Copy out precisely the lines from the start of the data through the line with "Task: Focus the Название input field", and keep pictures out of it.

==== DATA SUPPLIED ====

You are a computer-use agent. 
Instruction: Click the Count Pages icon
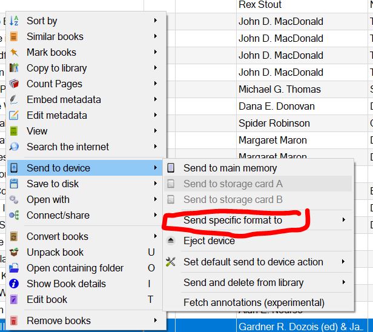[15, 84]
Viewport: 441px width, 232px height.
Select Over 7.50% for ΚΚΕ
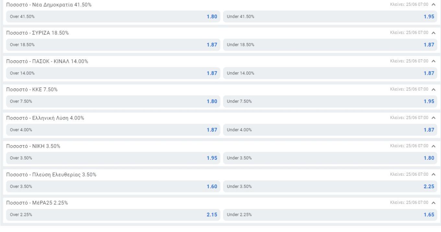click(x=113, y=101)
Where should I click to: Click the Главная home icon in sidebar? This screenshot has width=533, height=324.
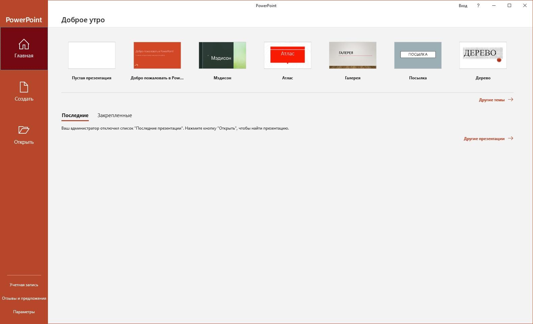click(24, 44)
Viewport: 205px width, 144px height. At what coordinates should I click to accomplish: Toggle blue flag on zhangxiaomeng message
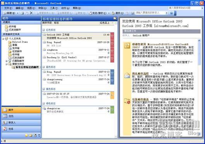(x=112, y=81)
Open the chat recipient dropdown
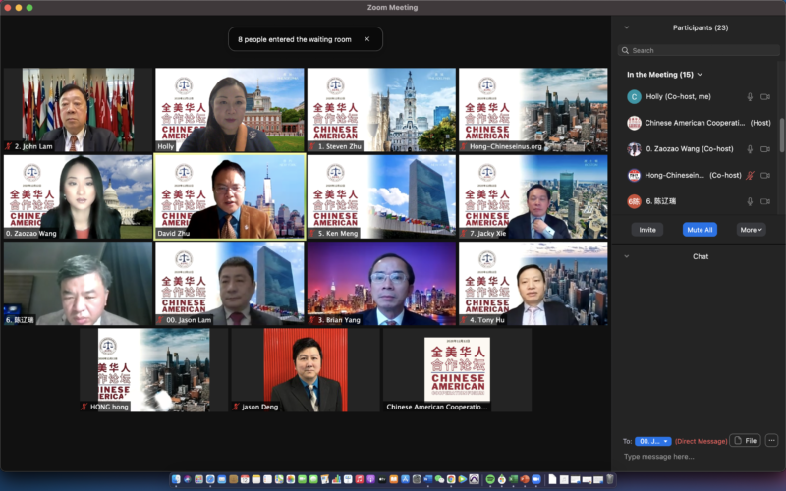The height and width of the screenshot is (491, 786). 652,442
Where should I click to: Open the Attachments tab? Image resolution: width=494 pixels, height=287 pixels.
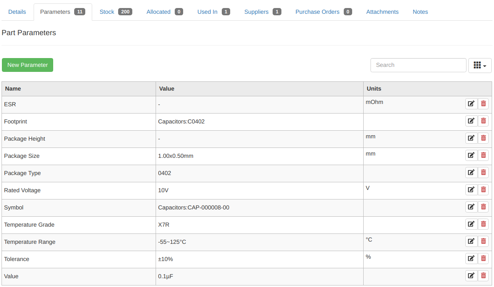tap(382, 12)
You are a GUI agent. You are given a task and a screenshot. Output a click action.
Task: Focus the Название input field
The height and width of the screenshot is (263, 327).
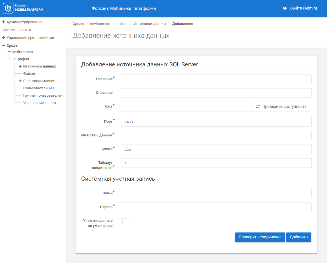point(216,79)
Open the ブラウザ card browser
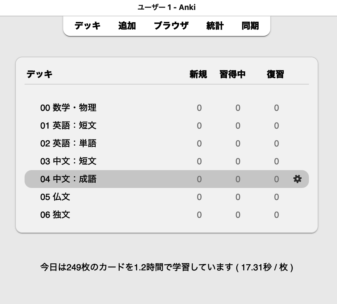The height and width of the screenshot is (304, 337). (x=171, y=26)
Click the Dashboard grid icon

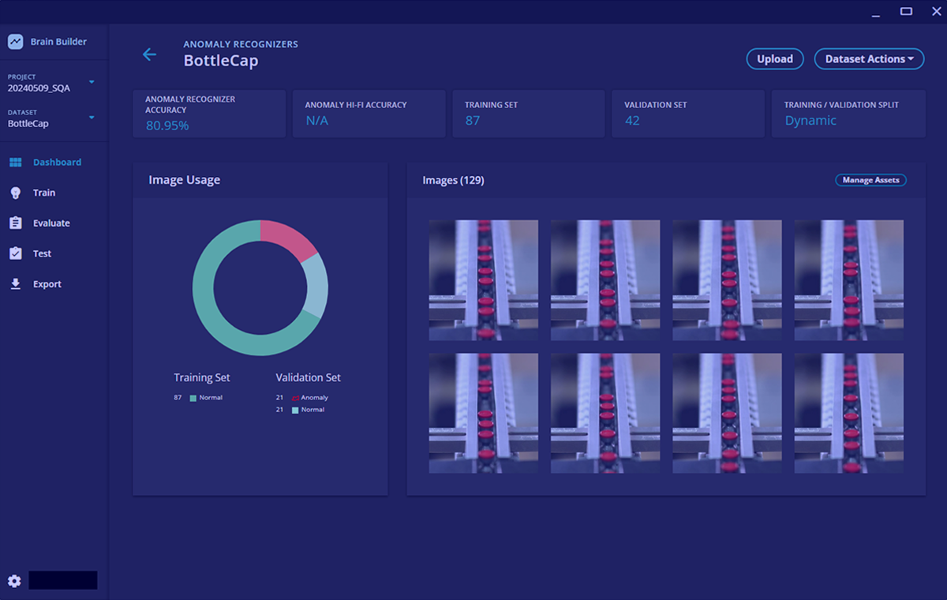click(15, 163)
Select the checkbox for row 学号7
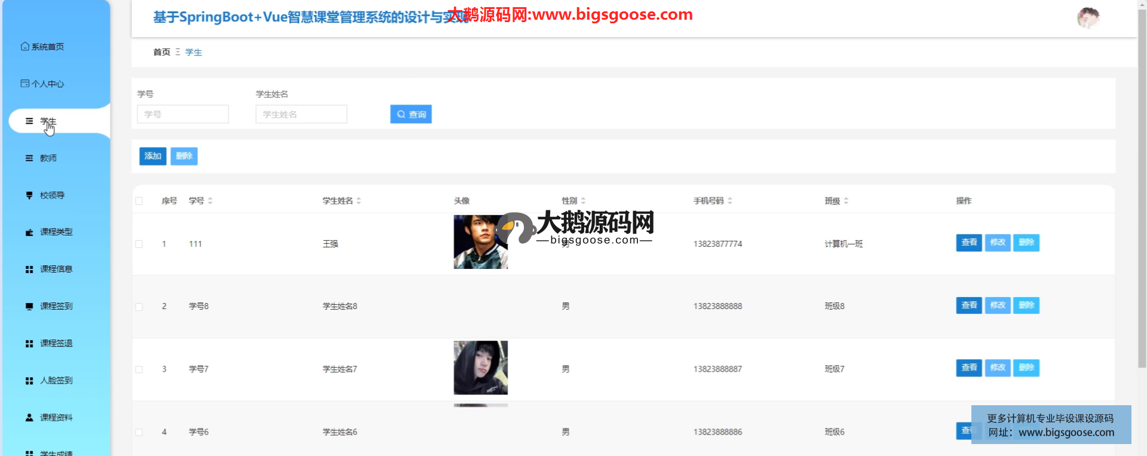The width and height of the screenshot is (1147, 456). click(139, 369)
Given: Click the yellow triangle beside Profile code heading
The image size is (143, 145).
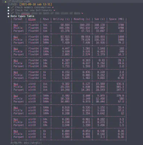Looking at the screenshot, I should point(5,1).
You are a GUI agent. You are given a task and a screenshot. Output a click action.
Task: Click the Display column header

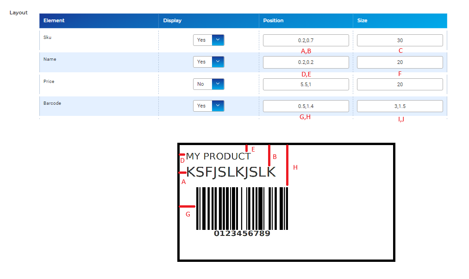pyautogui.click(x=172, y=20)
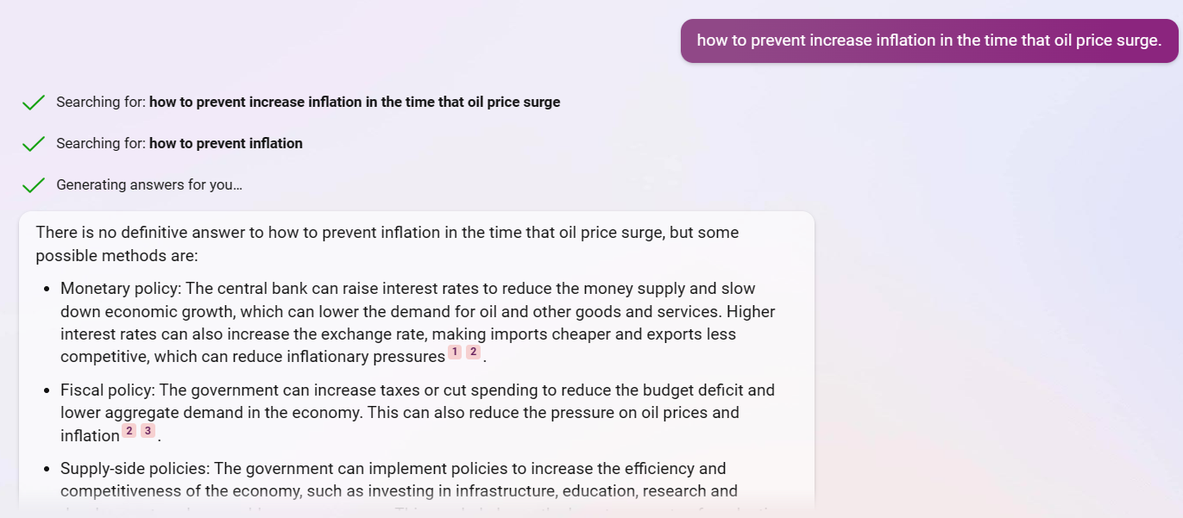Click the first 'Searching for:' label
The image size is (1183, 518).
pos(101,102)
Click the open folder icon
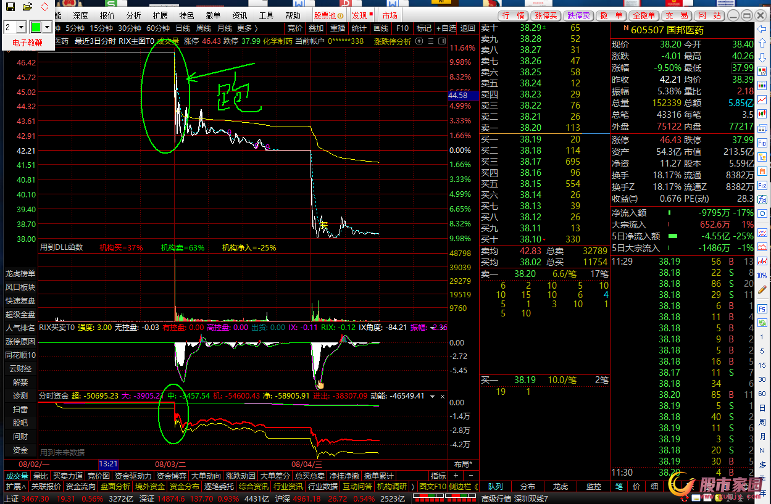The width and height of the screenshot is (771, 504). [x=27, y=7]
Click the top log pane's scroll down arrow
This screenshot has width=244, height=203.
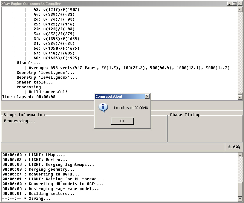tap(240, 97)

====

▶ _YOUR SOLUTION_
You are a computer-use agent. 
Instruction: Click the Count Pages icon
[15, 84]
Viewport: 441px width, 232px height.
Select Over 7.50% for ΚΚΕ
click(x=113, y=101)
Where should I click to: Click the Главная home icon in sidebar? This screenshot has width=533, height=324.
click(24, 44)
Viewport: 205px width, 144px height. At what coordinates should I click to accomplish: Toggle blue flag on zhangxiaomeng message
(x=112, y=81)
Open the chat recipient dropdown
The height and width of the screenshot is (491, 786). 652,442
Where should I click to: Open the Attachments tab? Image resolution: width=494 pixels, height=287 pixels.
tap(382, 12)
You are a GUI agent. You are given a task and a screenshot. Output a click action.
Task: Focus the Название input field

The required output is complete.